__Goal of the exercise__: Extract every entry word for word. Skip the pictures.
◇ ◇ ◇ ◇
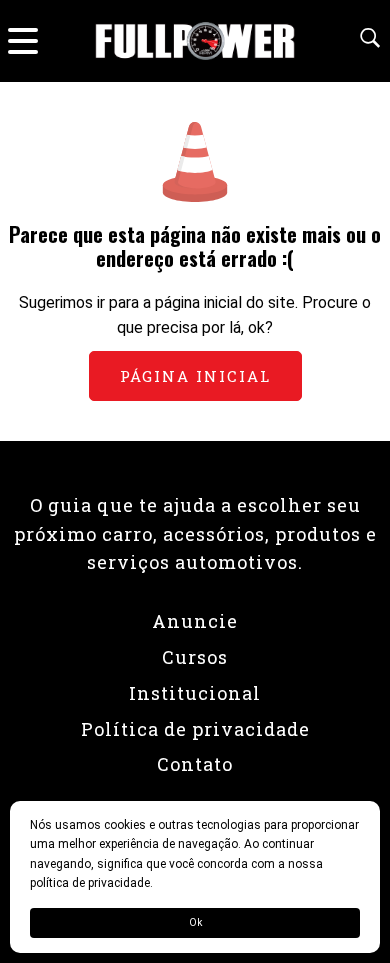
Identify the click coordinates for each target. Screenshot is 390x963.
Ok (195, 922)
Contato (195, 764)
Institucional (195, 693)
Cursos (195, 657)
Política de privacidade (195, 729)
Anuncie (195, 621)
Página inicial (195, 376)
◇ ◇ ◇ ◇
__Result below__:
Identify the click coordinates for each target. Screenshot is 390x963.
Ok (195, 922)
Contato (195, 764)
Institucional (195, 693)
Cursos (195, 657)
Política de privacidade (195, 729)
Anuncie (195, 621)
Página inicial (195, 376)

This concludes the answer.